*** Begin section ***
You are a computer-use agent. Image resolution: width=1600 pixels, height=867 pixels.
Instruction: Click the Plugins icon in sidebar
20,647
*** End section ***
*** Begin section ***
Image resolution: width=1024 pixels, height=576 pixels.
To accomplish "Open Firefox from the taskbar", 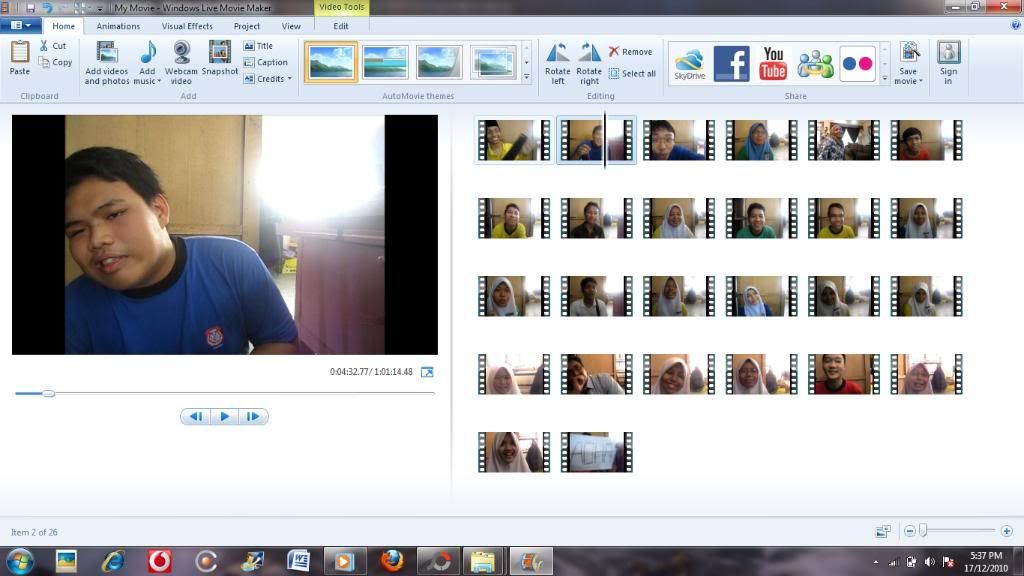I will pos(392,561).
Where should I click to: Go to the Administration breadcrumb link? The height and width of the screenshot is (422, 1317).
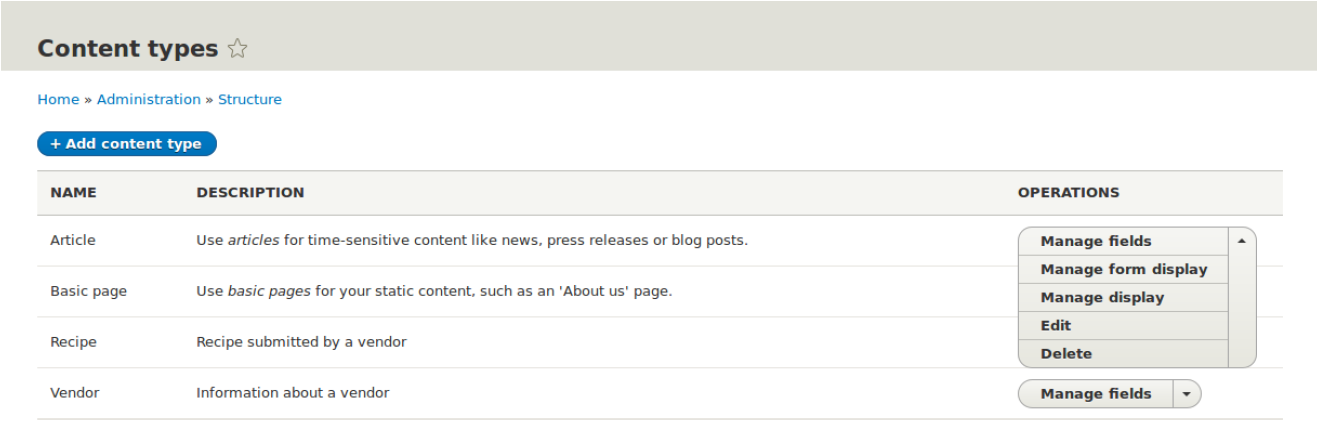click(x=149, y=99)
*** End section ***
*** Begin section ***
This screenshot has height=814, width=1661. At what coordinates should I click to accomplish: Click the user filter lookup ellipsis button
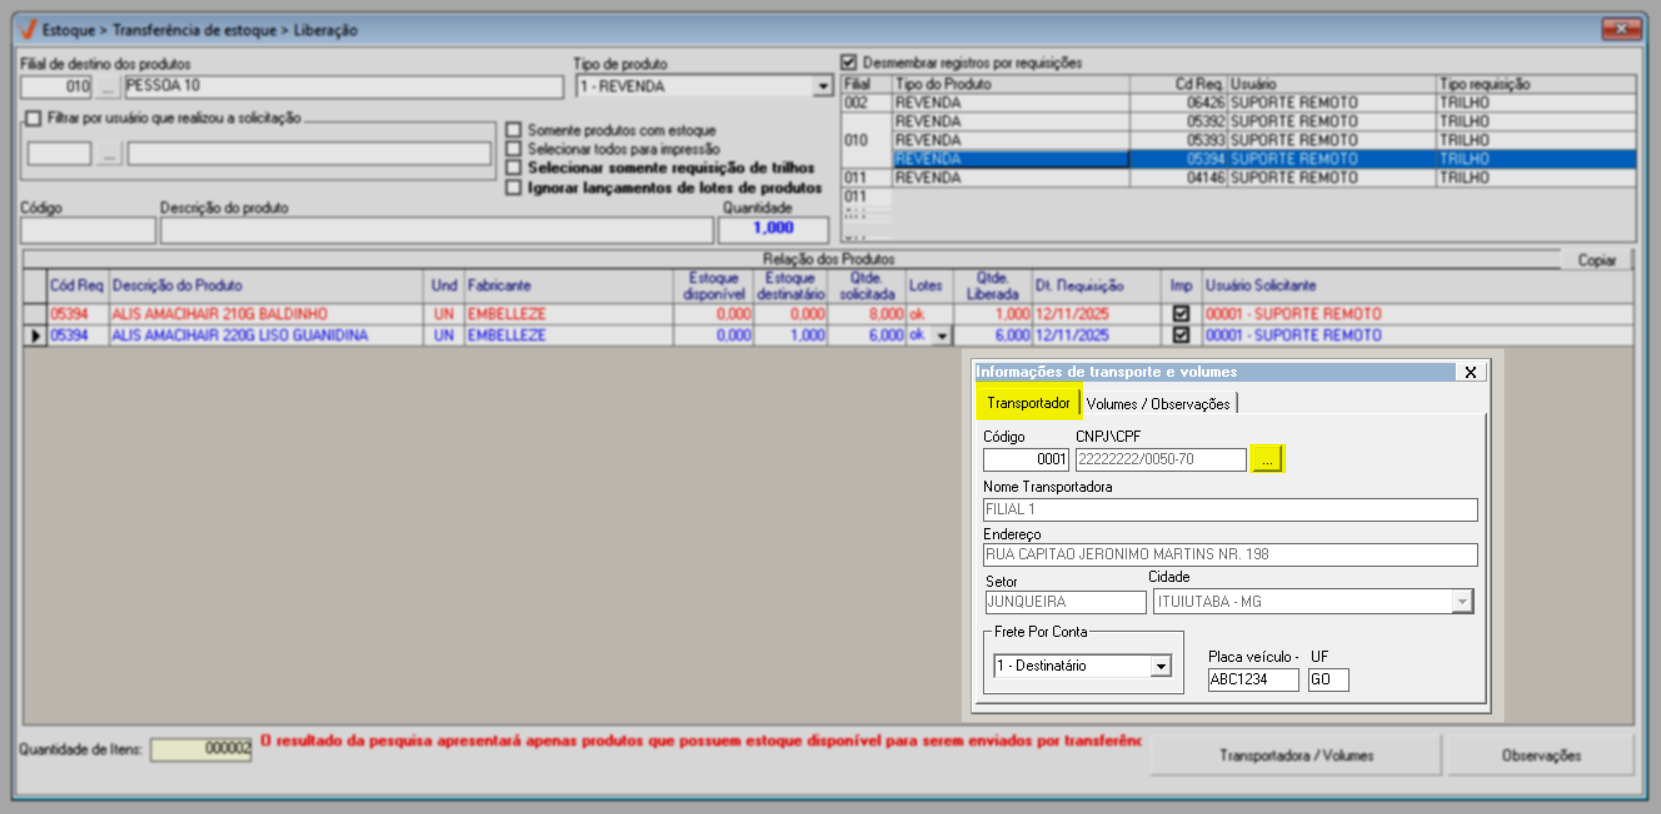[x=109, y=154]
*** End section ***
Work instructions:
In the entries above, find each line that includes the string "resolution" and copy it.

Expected answer:
You are a computer-use agent. Image resolution: width=1600 pixels, height=867 pixels.
Image resolution: width=1024 pixels, height=576 pixels.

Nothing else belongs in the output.